Внезапно Ульфила упал на колени. Меркурин отшатнулся, прижал ладонь ко рту, чтобы не ахнуть.
— Прости меня, — сказал Ульфила глухо, как из-под воды. — Кроме тебя, нет здесь христиан, и некому выслушать меня.
Меркурин, не стыдясь, разревелся.
Как будто и не видел Ульфила этих слез. Заговорил через силу, будто в гору поднимался с тяжелой ношей:
— Возгордился я выше всякой меры, когда позволил себе считать, будто обратил в истинную веру целое большое племя. Вот стою во прахе среди трупов, и спешу уйти, пока они не распухнут от жары. Мои дети сделали это. Как же глуп, как самонадеян я был, думая, что они послушают моих слов.
Заливаясь слезами и шумно всхлипывая, Меркурин схватил его за плечи и потащил, стараясь поставить на ноги, но не смог. Повалился головой Ульфиле на колени. Несколько минут Ульфила смотрел на содрогающуюся от рыданий спину своего ученика, после вздохнул и положил на нее ладонь.
— Ох, — вымолвил он совсем тихо. — Видать, на то и поставлен епископом, чтобы не на кого было перекладывать с души тяжесть. Ведь ты не можешь простить меня, Меркурин?
— Не за что тебя прощать, — пробубнил Меркурин, убитый горем.
Еще раз вздохнул Ульфила, встал, помог подняться парню. Привычно высморкал ему нос, как делал еще в те дни, когда тот был ребенком. Теперь епископ был строг и печален, непонятная его ярость исчезла.
— Напрасно я говорил с тобой так, — сказал он. — Эту боль я должен был нести один.
— Какую боль? — выкрикнул Меркурин. — Ромеи заслужили своей участи! — Он ударил ногой по иссеченному римскому щиту, валявшемуся под ногами.
— Ромеи заслужили своей участи! — Он ударил ногой по иссеченному римскому щиту, валявшемуся под ногами. — Ромеи — они лживы, они воры, они смеялись над нашими бедами. Разве ты не видел, что они делали с людьми Фритигерна? И то чудо, что вези столько терпели их издевательства. Разве не водил я тебя к собачьей яме?
— Фритигерн убийца, — ровным голосом сказал Ульфила. — Алавив убийца. Они будут убивать, пока кровь не проступит сквозь поры этой земли и не отравит колодцы. До конца жизни я запятнан тем, что они сделали и сделают.
Меркурин, который Фритигерном восхищался, — а кто из вези не восхищался героем? — побледнел.
Ульфила повернулся и зашагал прочь своим легким бродяжным шагом, как ходил по земле всю жизнь. И Меркурин побежал следом.
В то утро Фритигерн и Алавив не спали. Радовались победе и богатой добыче, все перебирали снятые с убитых украшения и оружие.
— Больно долго разводили мы сопли с этими предателями, — сказал Алавив. — Раньше нужно было их за горло брать, еще на берегу.
— Мы хранили верность договору, — возразил Фритигерн. Но видно было, что и он доволен тем, как обернулось дело. — Теперь императору не в чем упрекнуть нас.

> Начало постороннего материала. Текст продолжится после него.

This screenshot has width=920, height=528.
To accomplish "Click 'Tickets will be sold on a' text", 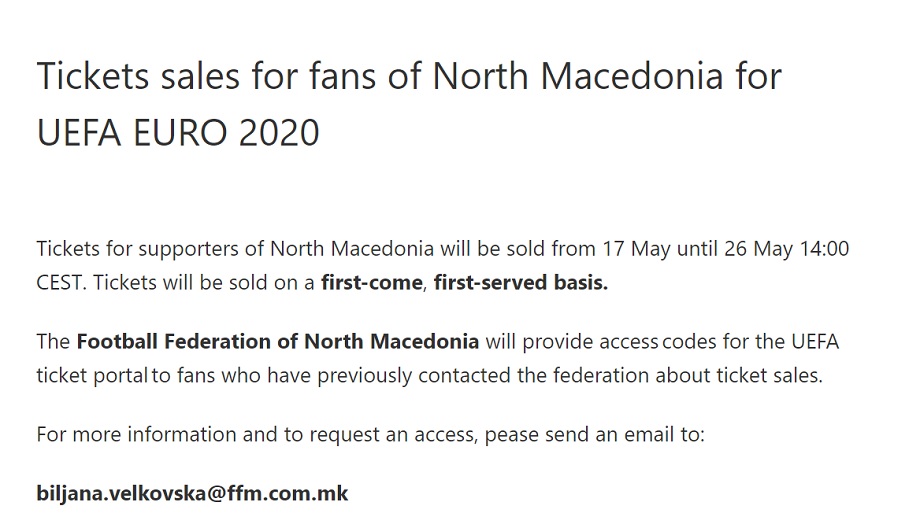I will pos(204,283).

Алавив только рукой махнул, кольцами сверкнул.
— Император — такое же дерьмо, как его комиты.
Фритигерн плечами пожал. Был он человек осторожный.
— Среди его комитов могут найтись один-два толковых.

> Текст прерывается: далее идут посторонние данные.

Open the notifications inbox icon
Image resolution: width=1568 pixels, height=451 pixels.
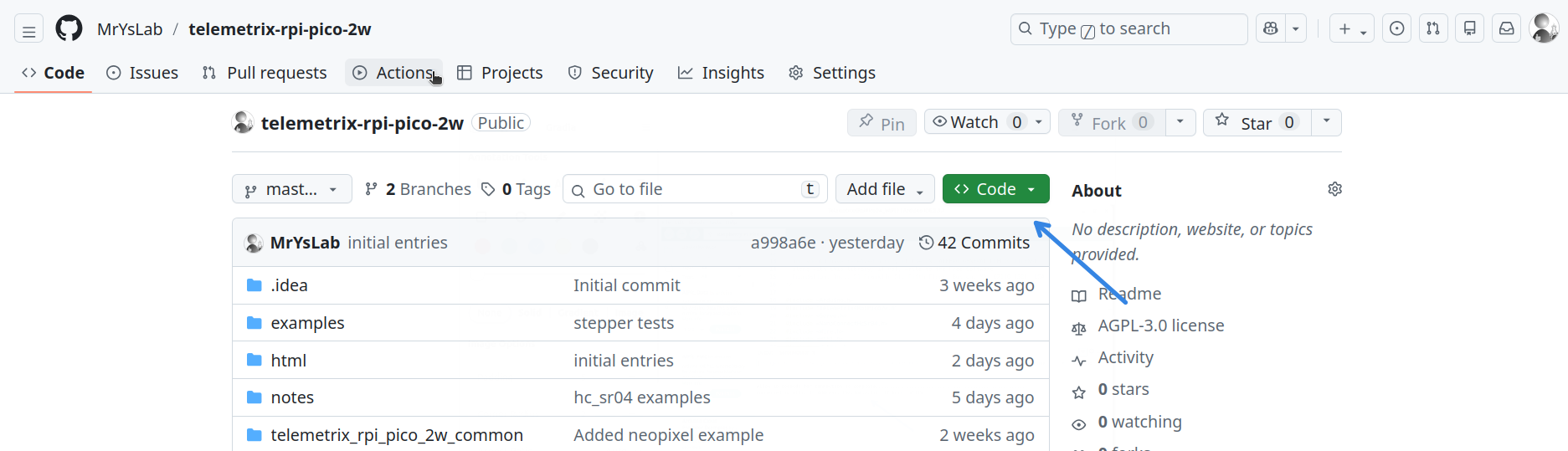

Алавив расхохотался и очень похоже изобразил тявканье рассерженной лисицы. На ноги вскочил, потому что веселье рвалось из его груди. Хотелось бегать, кричать, драться. Вдруг прищурил глаза, вытянул шею, приглядываясь.
— От нас уходит кто-то.
Фритигерн тоже встал.
— Где?
— Вон, у холмов. Два человека.
Фритигерн пригляделся, светлые брови, на загорелом лице заметные, сдвинул.
— Мародеры? — жадно спросил Алавив.
Но Фритигерн головой покачал.
— Это Ульфила со своим певцом.
Алавив метнул на родича быстрый взгляд.
— Я остановлю их.
Фритигерн разом омрачился.
— Если Ульфила решил уйти, тебе его не остановить.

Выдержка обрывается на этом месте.